On the other hand, children who are not allowed to vote will end up governed by politicians they didn't elect and living with polices they had no hand in choosing. A kid who was four years old in 1980, when Ronald Reagan became President, and 16 when Bill Clinton was voted in, is now a 37-year-old adult whose life is, to a large extent, regulated by a Supreme Court majority appointed during his lifetime by presidents he had not elected.
Family Vote
While we all come into the world that has been shaped by previous generations, the demographic makeup of today's electorate is becoming skewed. Average life expectancy is at a historic high and continues to go up. Older Americans increase in number, acquiring greater and greater influence in our electoral system, which gives one vote to every adult citizen and none to the children. The demographic imbalance was adjusted in 1971, when the 26th Amendment lowered the voting age to 18 from 21, but the process has continued over the past 40 years.
The imbalance is exacerbated by the life stage of the huge baby boom generation. Retiring boomers will swell the number of retirees over the next decade and a half. Nearly 80 million Americans born in the 1946-64 period will retire by 2030. If recent trends in life expectancy continue, two decades from now there may be well over 100 million retirees, more than a quarter of the projected population and close to half of eligible voters.
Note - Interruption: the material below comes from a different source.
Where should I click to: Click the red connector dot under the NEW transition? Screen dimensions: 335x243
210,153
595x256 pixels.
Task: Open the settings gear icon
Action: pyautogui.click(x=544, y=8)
This huge group will have a strong incentive to use its voting muscle to influence government policy. The average boomer, a study by Well Fargo found, has about $29,000 in retirement savings. This translates into a $190 per month, assuming a 5% rate of return and life expectancy of 84 years. Both assumptions are unrealistic, since interest rates are at zero and the actuaries are already projecting that boomers in their mid-fifties will live until the age of 94. Most boomers, even the ones with substantial savings, will likely outlast their money.
In my article, I suggested giving parents or guardians one extra vote for every one of their children. Perhaps while casting a ballot on behalf of the new generation, they would give a bit more thought to the kind of world those children would inherit.
Backward Focus
A decade and a half later, we have a country that seems to run largely for the benefit of its senior citizens—and at the expense of today's children, younger adults and future generations. True, we hear a lot about a relentless assault on Social Security, but those purported assailants have nothing to show for their efforts. Social Security—known as the "third rail of American politics" because politicians who dare touch it risk incinerating their political careers—is one of the very few social programs to avoid the knife in recent decades. Medicare, for its part, expanded massively with the Bush administration's introduction of the prescription drug benefit, which is estimated to cost the taxpayer $727.3 billion through 2018.